I cannot be the only person who has noticed this: For some reason, 30 Rock’s scenes are being aired at approximately half the brightness of other programming, or even the shows own title sequences. The issue can be seen clearly in every episode of Season 5 on Hulu.com as well as NBC.com. It is not present on Season 4 or any other show on Hulu.
Here is a screenshot from last week’s episode of 30 Rock – ‘Plan B’:
Compare that to a screenshot from last week’s episode of The Office – ‘Garage Sale’:
30 Rock looks very dark and lacks contrast.
Now here are the histograms for each image:
30 Rock – ‘Plan B’
The Office – ‘Garage Sale’
If you’re not familiar, a luminance histogram measures tone in an image from pure black (on the left) to pure white (on the right). The mountains and valleys you see in the meter represent the concentration of that tone. As you can see, the histogram from The Office has bits of data from end to end, but the one from 30 Rock is solely concentrated from the black point to the middle, meaning there is no brightness data in the second half of the spectrum.

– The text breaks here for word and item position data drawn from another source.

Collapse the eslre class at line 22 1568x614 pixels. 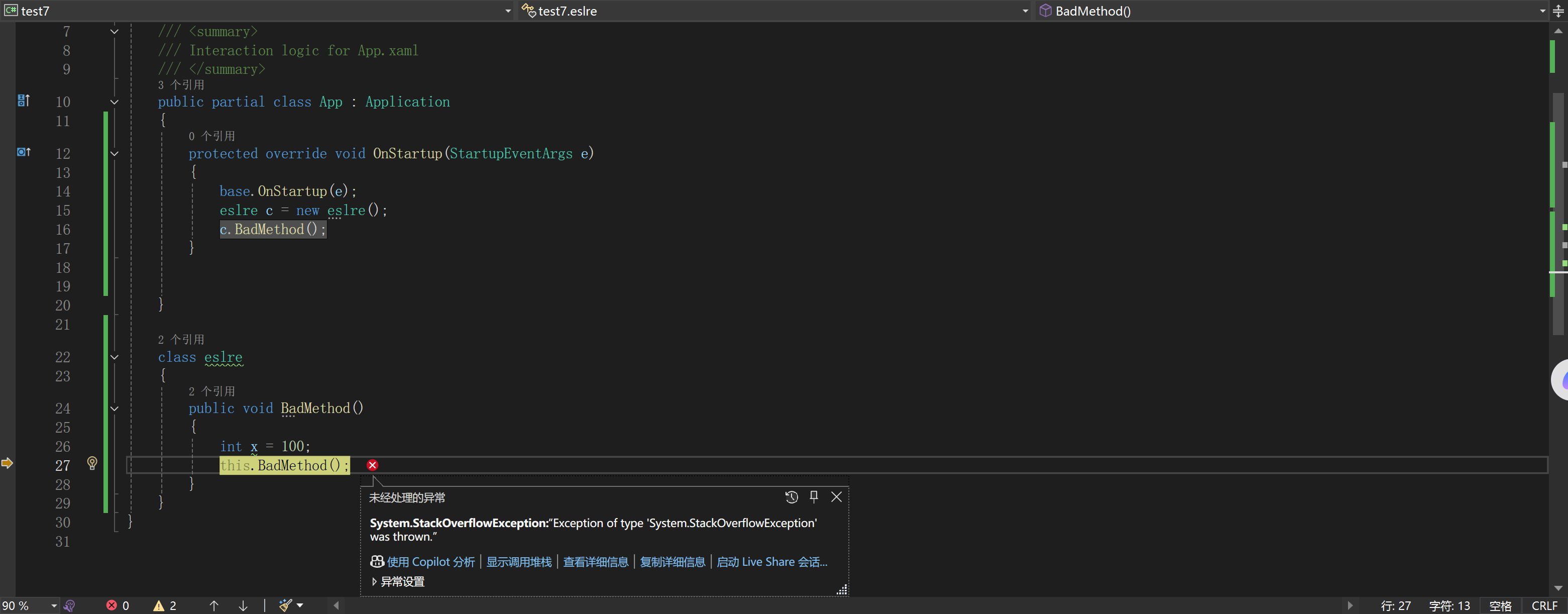[x=115, y=358]
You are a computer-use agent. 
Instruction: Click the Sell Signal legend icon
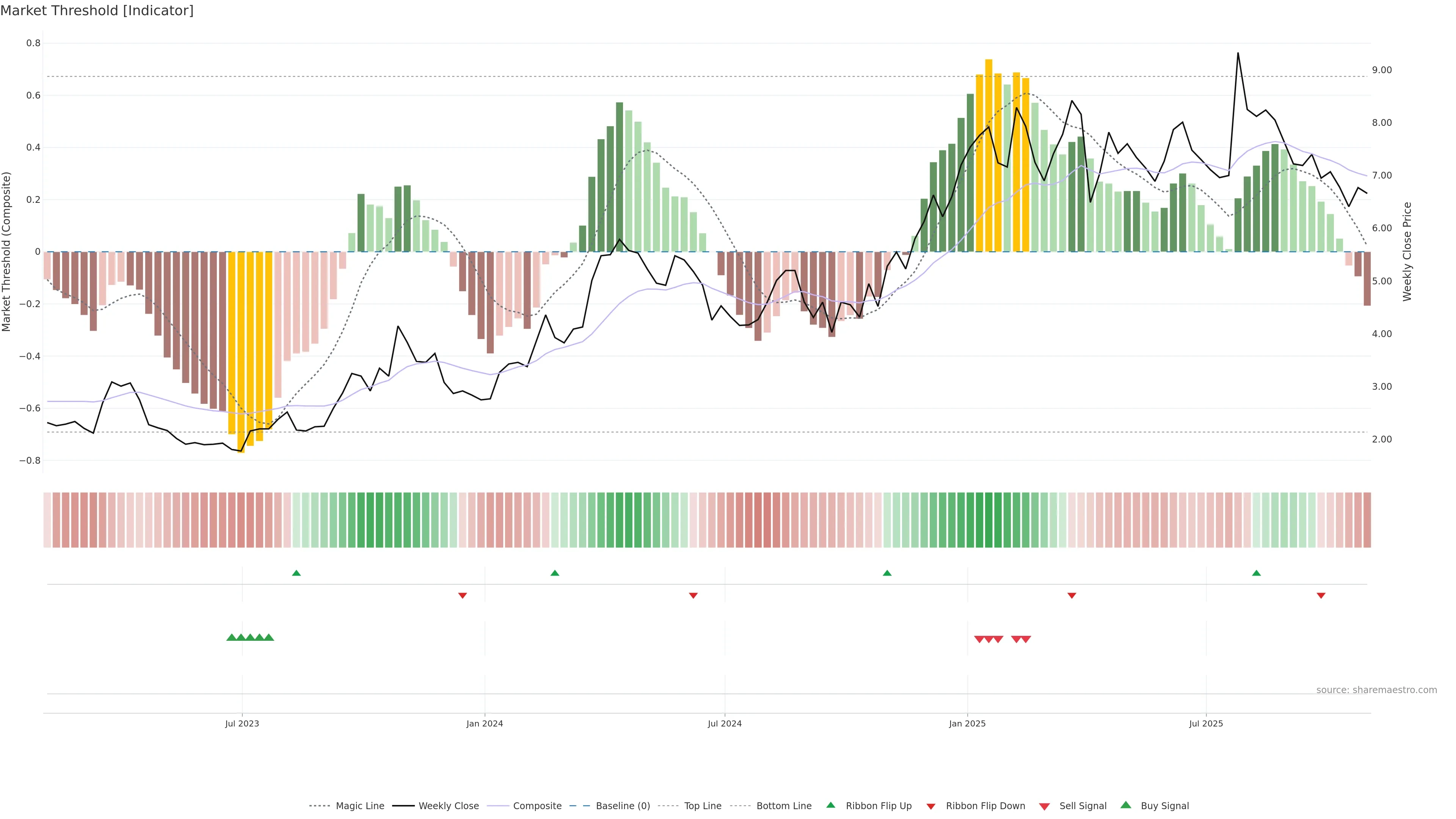click(x=1045, y=806)
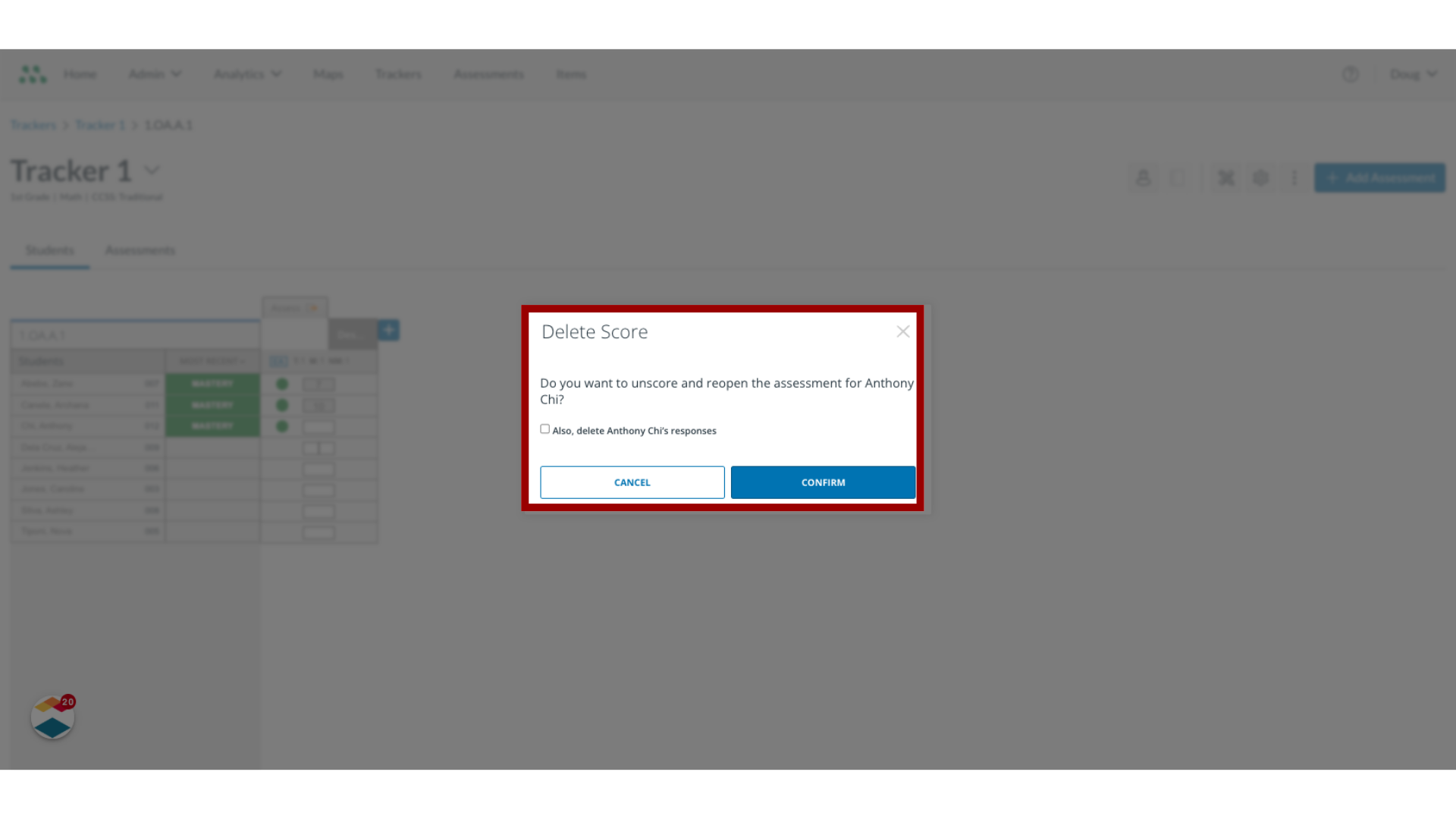Viewport: 1456px width, 819px height.
Task: Click the Trackers breadcrumb navigation link
Action: (33, 125)
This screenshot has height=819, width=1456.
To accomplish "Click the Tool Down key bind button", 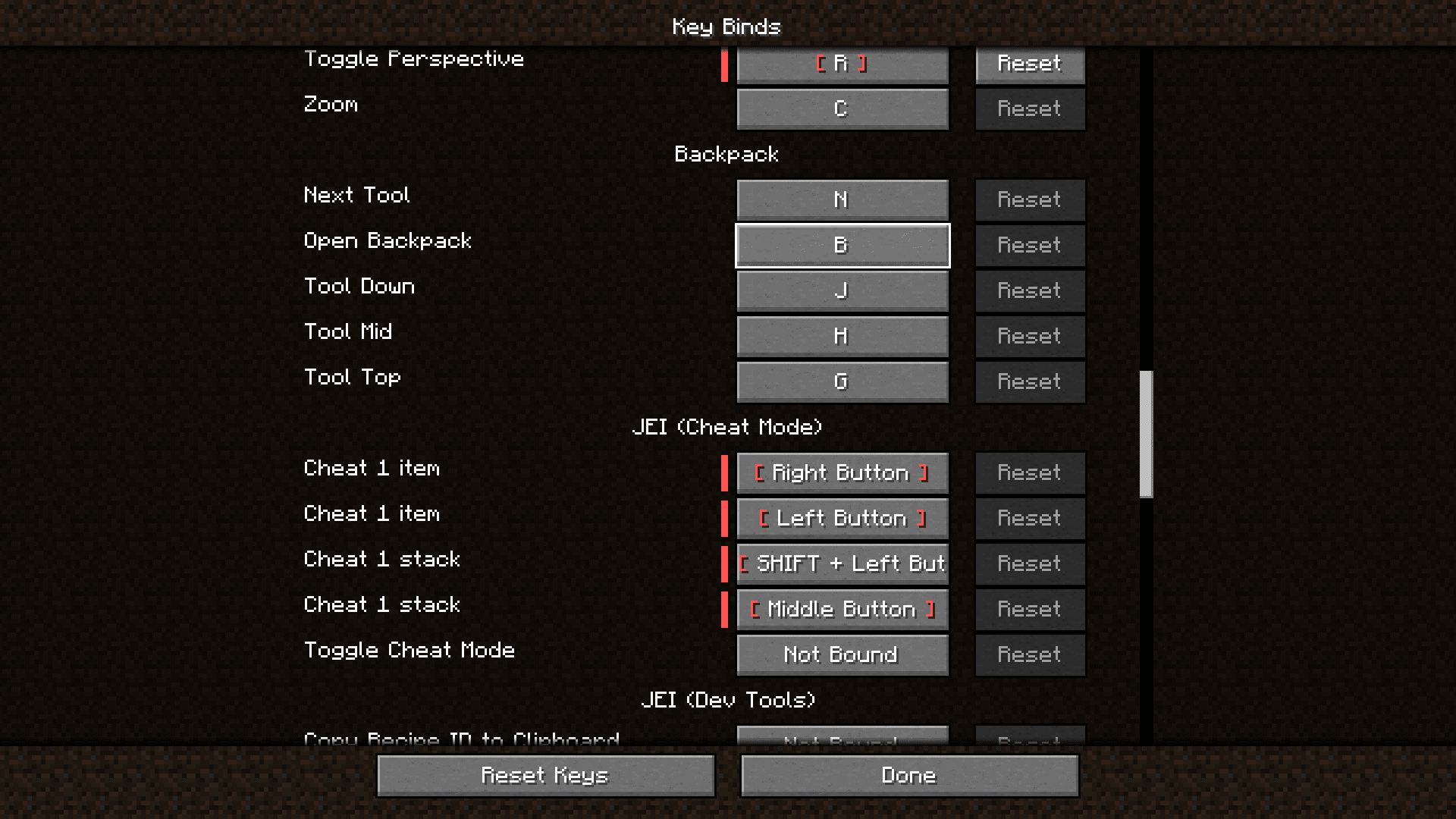I will pos(841,290).
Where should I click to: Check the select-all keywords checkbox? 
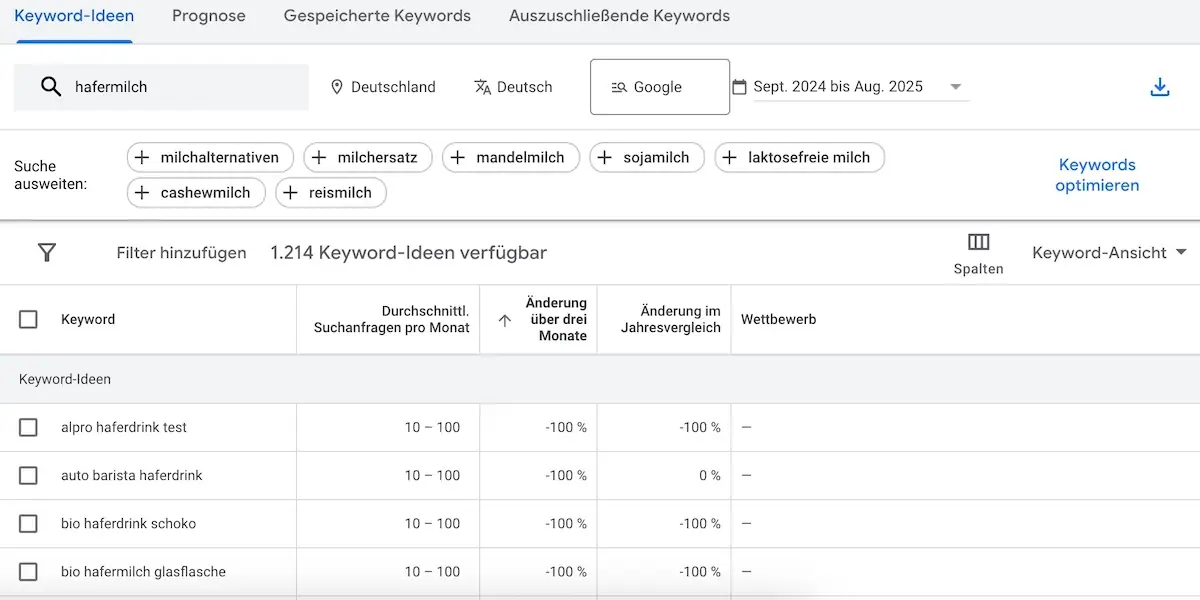[28, 319]
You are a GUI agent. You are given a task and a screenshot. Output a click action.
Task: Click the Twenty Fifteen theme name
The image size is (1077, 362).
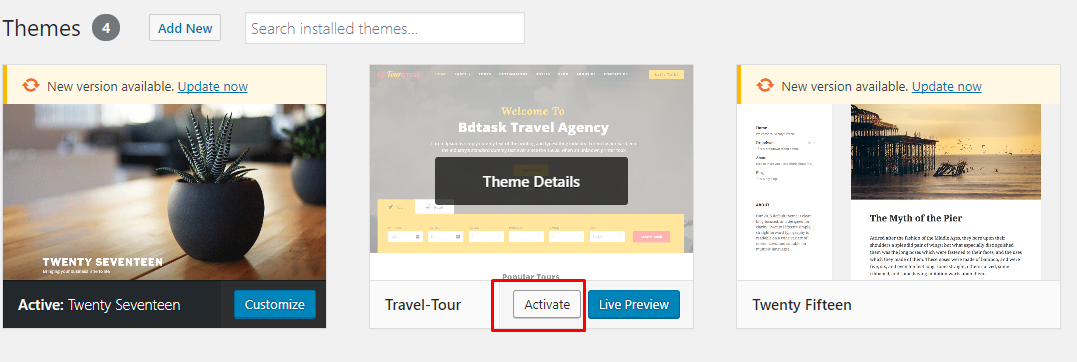(x=802, y=304)
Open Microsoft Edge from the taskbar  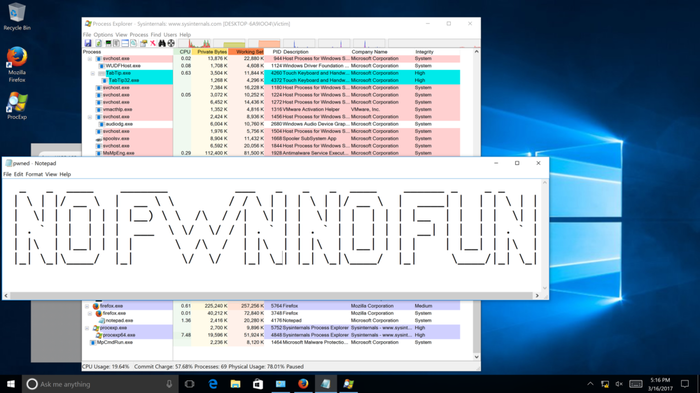tap(213, 384)
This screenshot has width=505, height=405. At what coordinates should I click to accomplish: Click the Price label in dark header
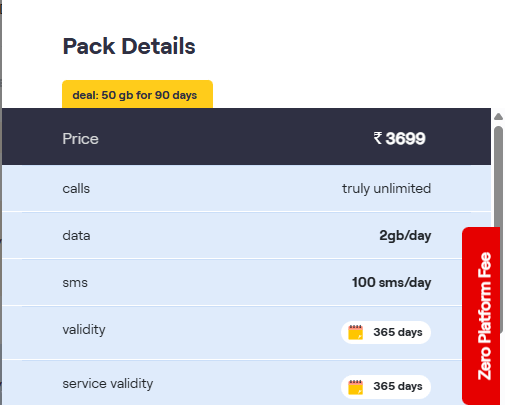pyautogui.click(x=80, y=139)
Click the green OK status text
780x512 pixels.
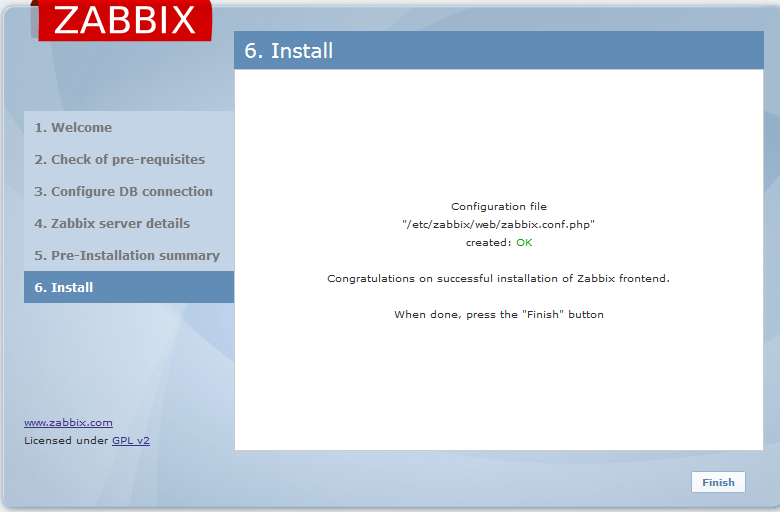pyautogui.click(x=524, y=243)
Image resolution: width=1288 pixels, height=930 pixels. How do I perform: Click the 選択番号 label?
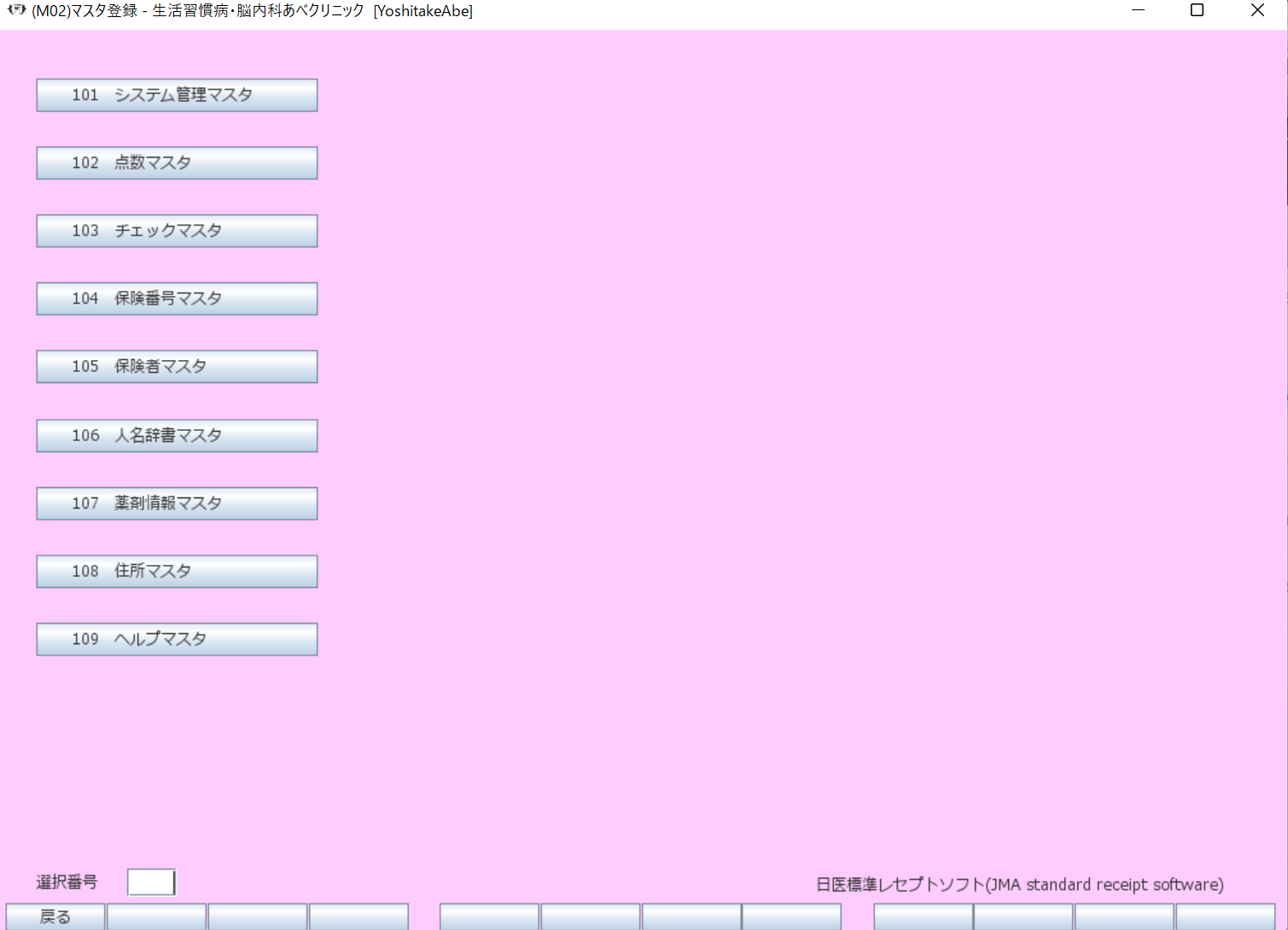(x=67, y=882)
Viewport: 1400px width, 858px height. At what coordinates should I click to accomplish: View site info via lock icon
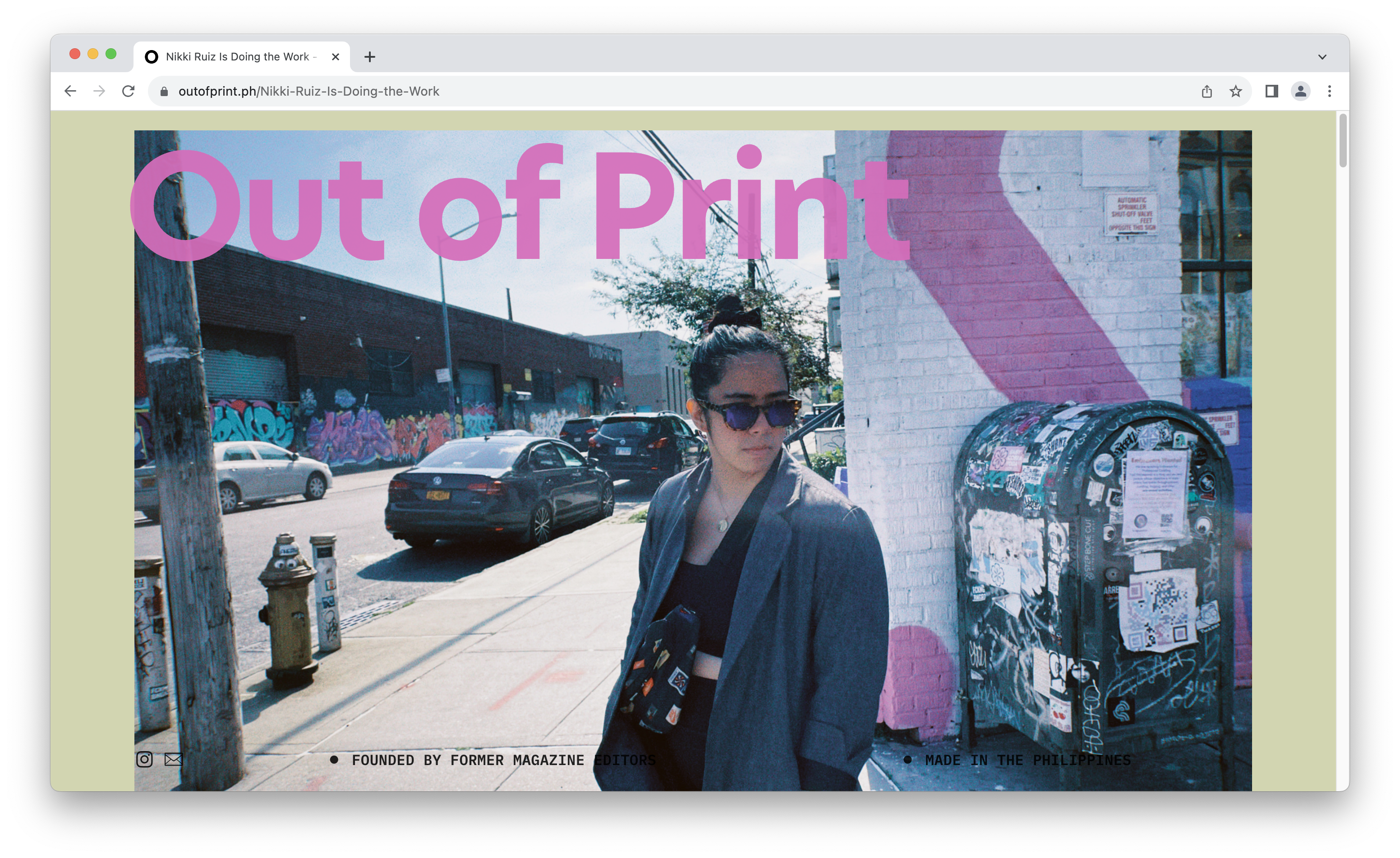coord(164,92)
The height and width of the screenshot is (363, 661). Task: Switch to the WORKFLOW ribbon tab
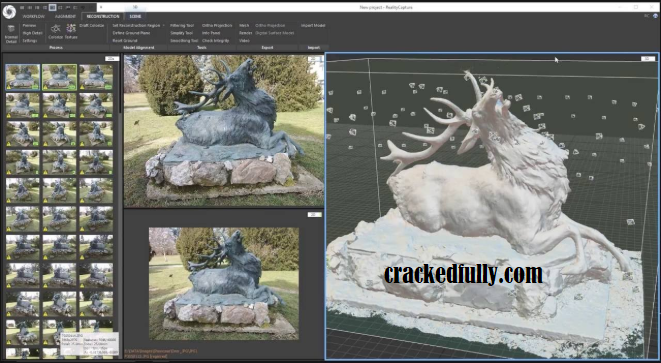[x=33, y=16]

Now here is what the picture looks like when we fix the histogram.
Better, right?
The thing is, it appears to be intentional because, as I mentioned before, the issue is not present in the shows title sequences (and select cut-away sequences).
So, why is NBC doing this? It’s already well established that the show does its best to shoot on Tina’s right side not to showcase her facial scar (which is oddly mirrored in the show’s title sequence) and many TV shows used to use soft focus lenses to hide the blemishes of its actors.
Is this dimming of the footage an attempt to hide the looks of aging stars Fey and Baldwin? Is it just a very weird, but completely consistent, mistake? Or is there some other less apparent reason I’m missing?
8 replies on “Why is NBC dimming 30 Rock?”
Perhaps this is part of NBC’s Green Initiative? Hopefully the DVDs of current season will be “corrected”.
Glad someone else noticed, I thought I was the only one…
I noticed it as well. It’s funny i did a quick web search for the answer and found none! I love the show but watching it on my 65in hdtv is not a great user experience, actually it looks like crap! I wish NBC would stop it. That’s my take.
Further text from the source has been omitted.